Stored items
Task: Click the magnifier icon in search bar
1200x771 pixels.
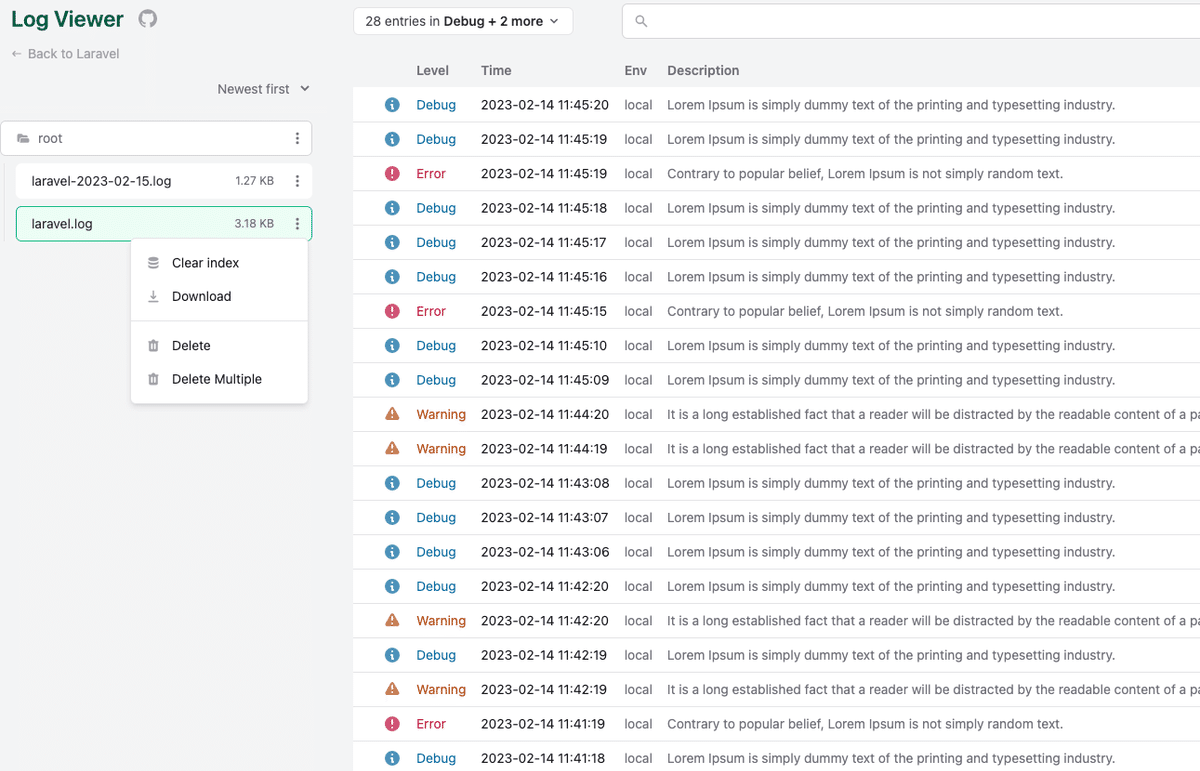Action: click(x=641, y=20)
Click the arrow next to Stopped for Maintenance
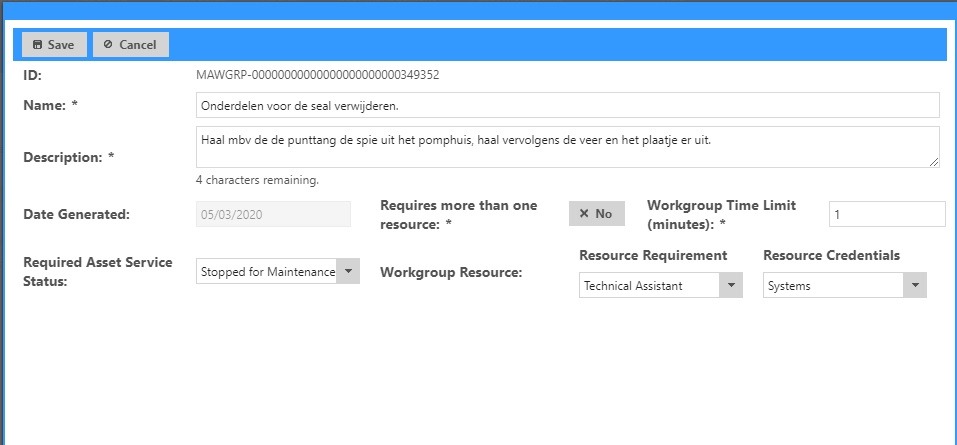 tap(348, 271)
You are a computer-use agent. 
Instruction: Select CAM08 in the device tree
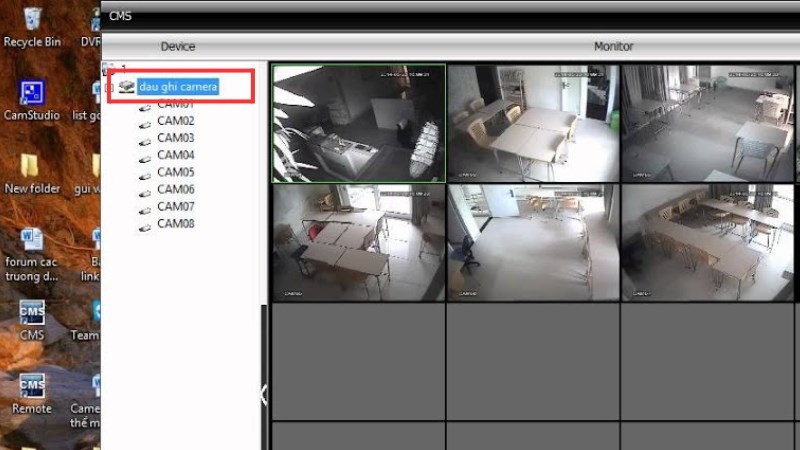point(176,223)
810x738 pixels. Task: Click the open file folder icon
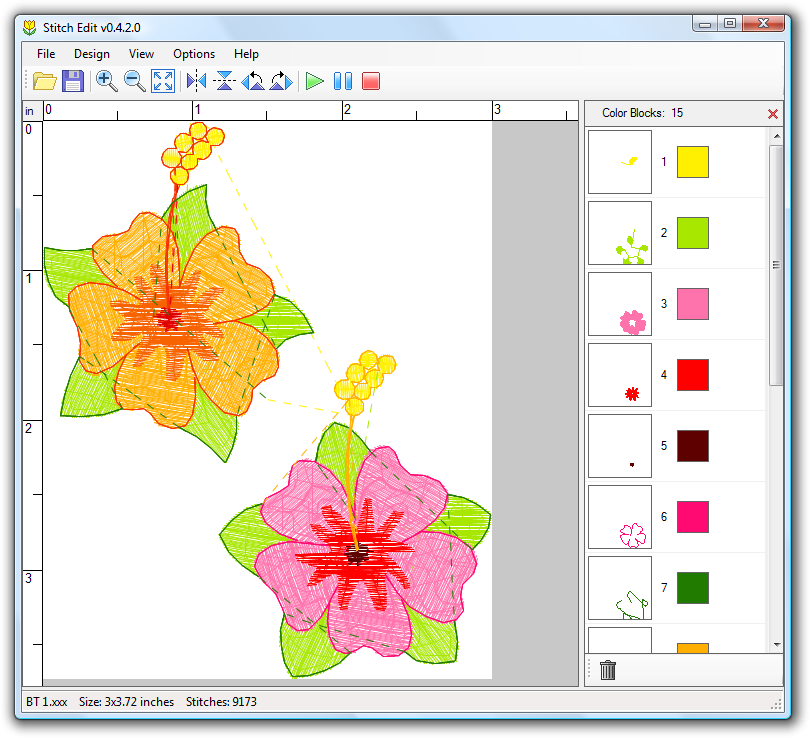pos(45,81)
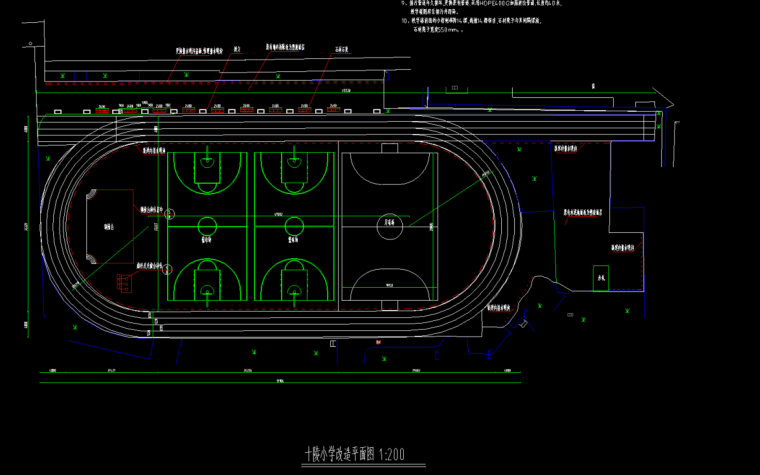Select the upper circled marker beside the courts
The width and height of the screenshot is (760, 475).
[167, 214]
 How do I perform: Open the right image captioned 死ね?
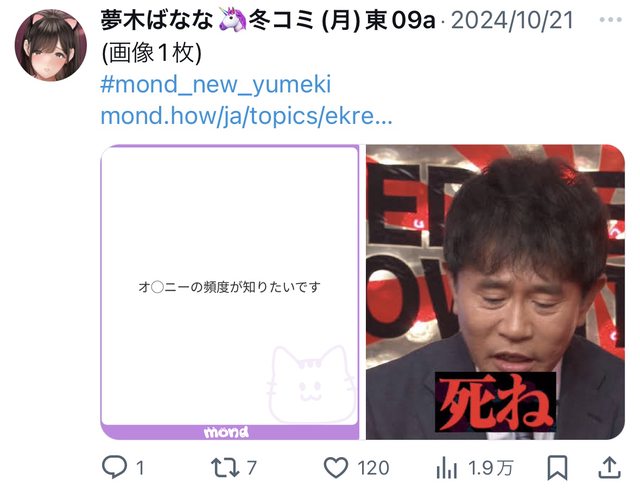pos(495,292)
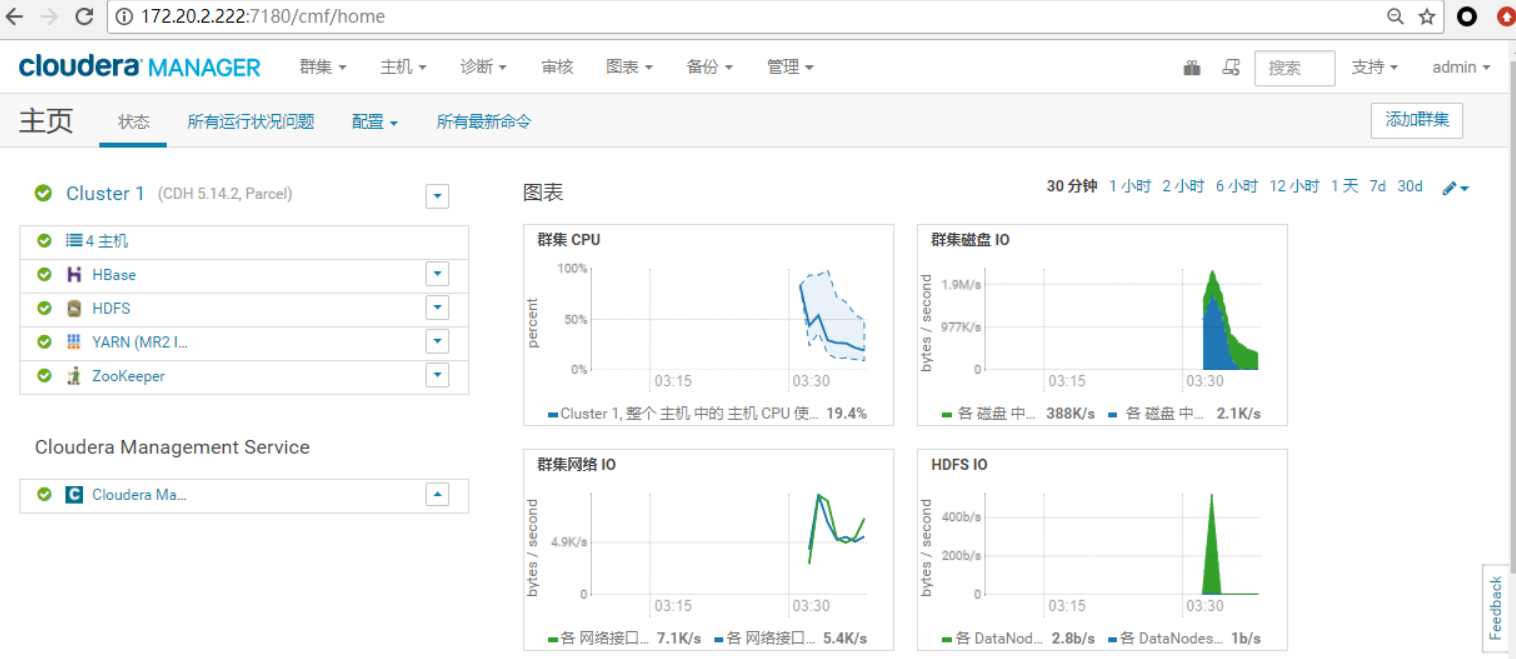1516x659 pixels.
Task: Bookmark this page with the star icon
Action: tap(1427, 16)
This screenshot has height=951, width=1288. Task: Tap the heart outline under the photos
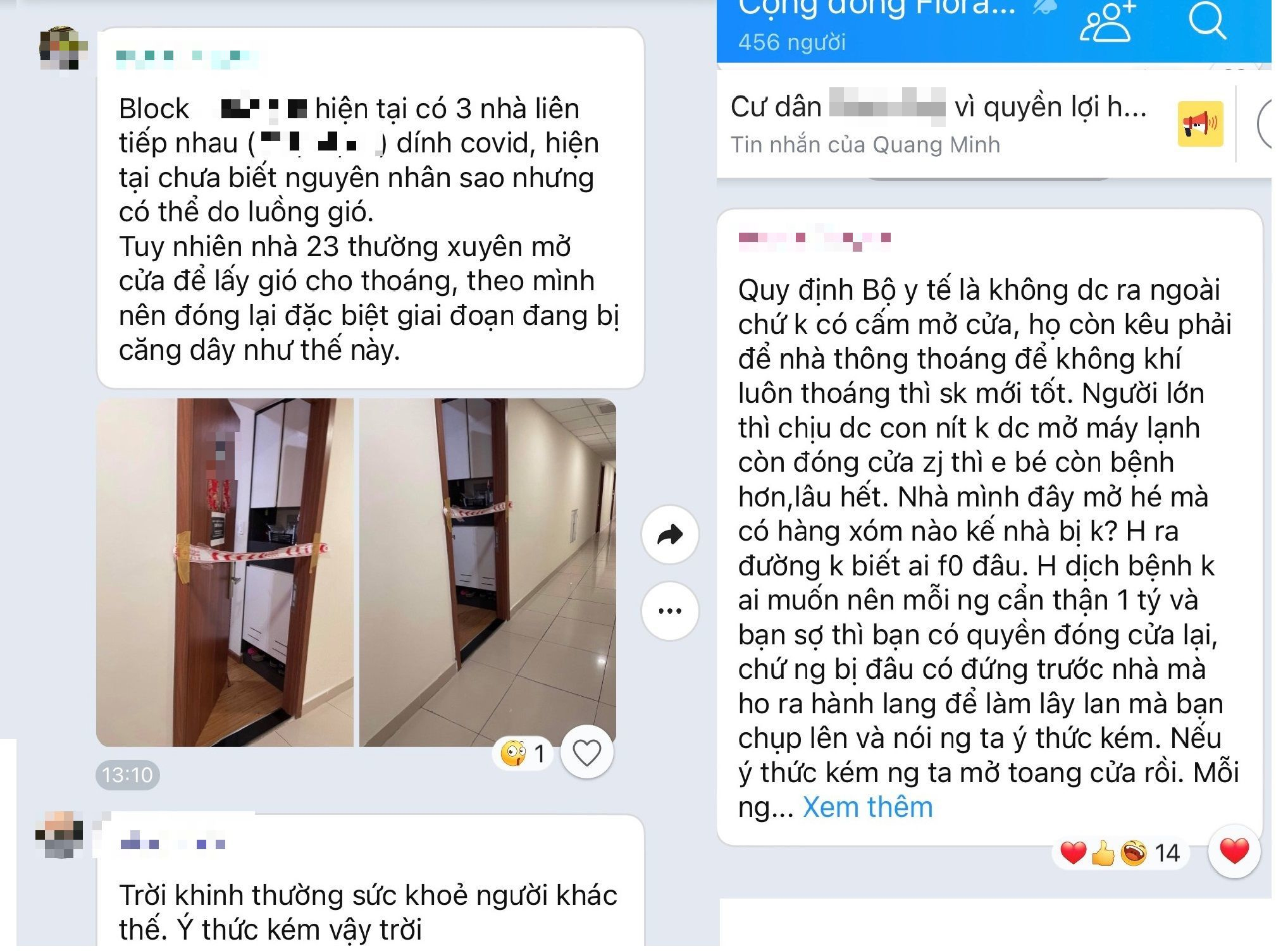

> **Task requirements**
Every record is to be reproduced exactly, with no pictures included.

> **Output for this exercise**
Task: Click the magnifier icon in search bar
1200x771 pixels.
Action: click(x=641, y=20)
Click the arrow next to Stopped for Maintenance
 tap(348, 271)
You are a computer-use agent. 
Instruction: Select CAM08 in the device tree
point(176,223)
810x738 pixels. Task: Click the open file folder icon
pos(45,81)
Select the upper circled marker beside the courts
The width and height of the screenshot is (760, 475).
[167, 214]
 How do I perform: Open the right image captioned 死ね?
pos(495,292)
1516x659 pixels.
Task: Bookmark this page with the star icon
Action: tap(1427, 16)
This screenshot has height=951, width=1288. Task: Tap the heart outline under the photos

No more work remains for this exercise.